> Task instructions: Each entry, from beginning to end, is to be transcribed verbatim.

--- Data Enclosed Below ---

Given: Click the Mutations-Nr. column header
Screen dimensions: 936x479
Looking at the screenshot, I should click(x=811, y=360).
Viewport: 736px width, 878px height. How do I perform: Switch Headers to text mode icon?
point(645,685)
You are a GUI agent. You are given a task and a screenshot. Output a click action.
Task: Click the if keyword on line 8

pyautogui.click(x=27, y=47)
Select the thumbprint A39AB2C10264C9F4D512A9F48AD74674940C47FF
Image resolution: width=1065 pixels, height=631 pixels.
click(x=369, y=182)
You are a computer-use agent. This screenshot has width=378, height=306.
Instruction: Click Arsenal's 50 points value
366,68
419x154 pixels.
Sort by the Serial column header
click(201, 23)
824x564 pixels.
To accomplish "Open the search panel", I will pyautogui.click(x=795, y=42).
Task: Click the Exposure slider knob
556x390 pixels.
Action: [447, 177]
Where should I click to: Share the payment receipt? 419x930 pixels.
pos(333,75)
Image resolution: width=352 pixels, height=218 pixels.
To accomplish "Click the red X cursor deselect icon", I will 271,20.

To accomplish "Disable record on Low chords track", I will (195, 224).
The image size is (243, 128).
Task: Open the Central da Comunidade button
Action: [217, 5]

--- End of Enclosed Data ---

> Result of this exercise:
Given: Click the Mutations-Nr. column header
Screen dimensions: 936x479
Looking at the screenshot, I should click(x=811, y=360).
Viewport: 736px width, 878px height. How do I perform: Switch Headers to text mode icon?
point(645,685)
You are a GUI agent. You are given a task and a screenshot. Output a click action.
Task: Click the if keyword on line 8

pyautogui.click(x=27, y=47)
Select the thumbprint A39AB2C10264C9F4D512A9F48AD74674940C47FF
Image resolution: width=1065 pixels, height=631 pixels.
click(x=369, y=182)
You are a computer-use agent. This screenshot has width=378, height=306.
Instruction: Click Arsenal's 50 points value
366,68
419x154 pixels.
Sort by the Serial column header
click(201, 23)
824x564 pixels.
To accomplish "Open the search panel", I will pyautogui.click(x=795, y=42).
Task: Click the Exposure slider knob
556x390 pixels.
Action: [447, 177]
Where should I click to: Share the payment receipt? 419x930 pixels.
pos(333,75)
Image resolution: width=352 pixels, height=218 pixels.
To accomplish "Click the red X cursor deselect icon", I will 271,20.

To accomplish "Disable record on Low chords track", I will (195, 224).
The image size is (243, 128).
Task: Open the Central da Comunidade button
Action: [217, 5]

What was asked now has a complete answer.